O advogado-geral da União, Jorge Messias, iniciará nesta quarta-feira (13) um período de afastamento das atividades públicas após sofrer uma derrota histórica no Senado Federal, que rejeitou sua indicação para uma vaga no Supremo Tribunal Federal.
Segundo informações divulgadas pela Revista Oeste, Messias deve tirar duas semanas de férias para decidir se permanecerá ou não no governo do presidente Luiz Inácio Lula da Silva.
De acordo com interlocutores, o ministro confidenciou a aliados que atravessa um “período de silêncio” após a derrota política no Congresso. A avaliação é de que sua permanência intensa no noticiário poderia prejudicar processos estratégicos defendidos pela Advocacia-Geral da União no Supremo.
Messias teme que a imagem de derrotado politicamente “contamine” teses jurídicas importantes da União e desvie a atenção dos ministros do STF durante julgamentos relevantes.
O afastamento já provocou mudanças internas na AGU. O ministro não participou recentemente do julgamento sobre a divisão dos royalties do petróleo, processo que envolve cerca de R$ 9 bilhões anuais.
Em vez de fazer pessoalmente a sustentação oral, como havia ocorrido em julgamentos anteriores, o memorial da AGU foi assinado pelo substituto Flávio José Roman, enquanto a defesa ficou sob responsabilidade da advogada Andrea Dantas.
Nos bastidores, aliados aconselharam Messias a delegar exposições públicas e funções mais visíveis até que o ambiente político em Brasília fique menos tensionado.
Segundo a publicação, o chefe da AGU chegou a cogitar entregar o cargo imediatamente após a rejeição de seu nome pelo Senado. Ele teria se reunido com Lula no Palácio da Alvorada ainda sob impacto da derrota.

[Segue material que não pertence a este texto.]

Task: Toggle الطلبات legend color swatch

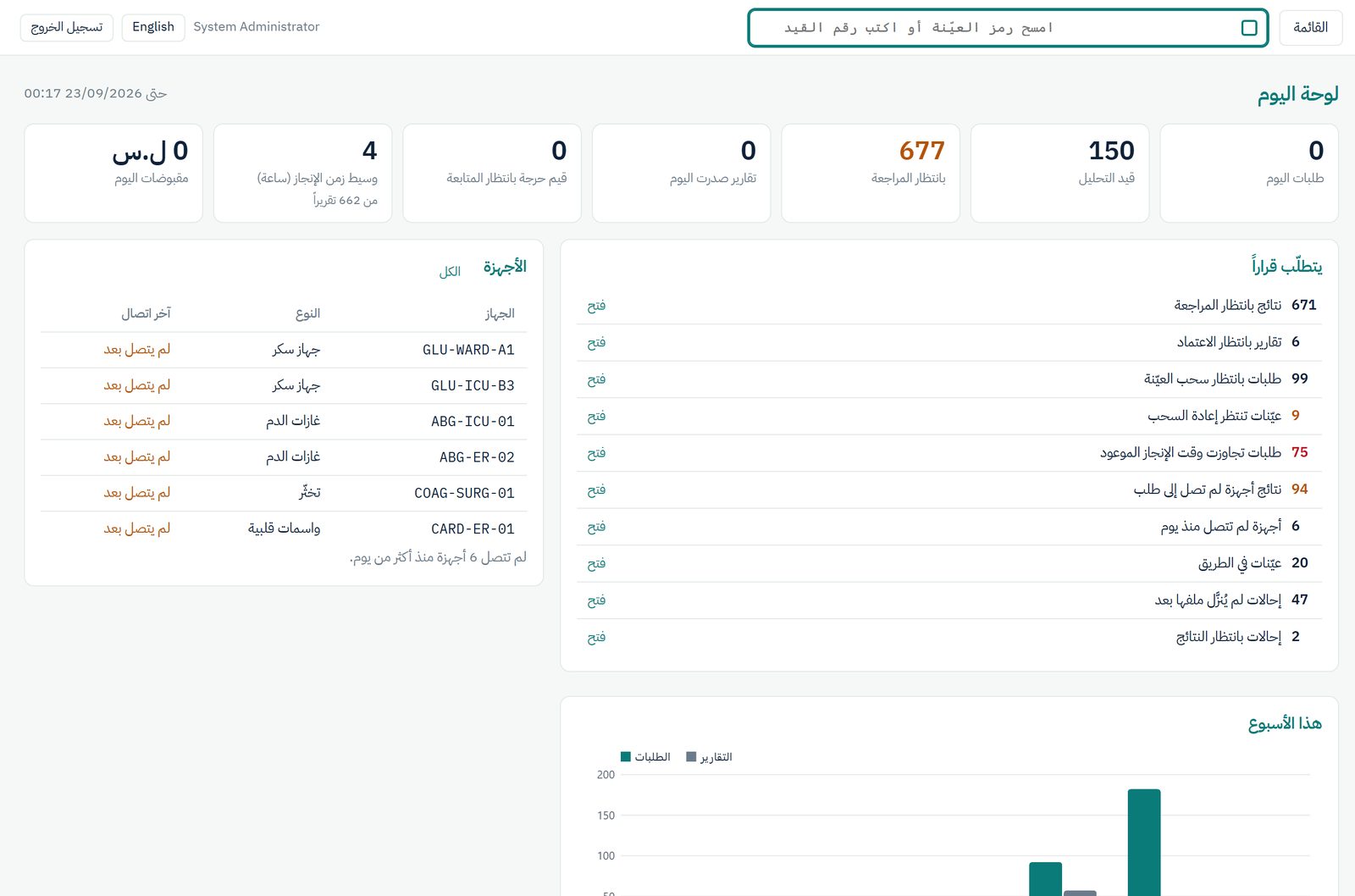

O presidente, porém, pediu que o aliado não tomasse decisões precipitadas e defendeu sua continuidade no comando da AGU.
Aliados do ministro avaliam que Messias acabou sendo vítima da disputa política entre Congresso e Executivo, e não de falhas pessoais.
A expectativa é de que ele retorne às atividades no próximo dia 25 de maio, focando principalmente em funções internas da AGU. A atuação direta na tribuna do STF deve permanecer suspensa até que o ministro recupere capital político dentro do governo e no Judiciário.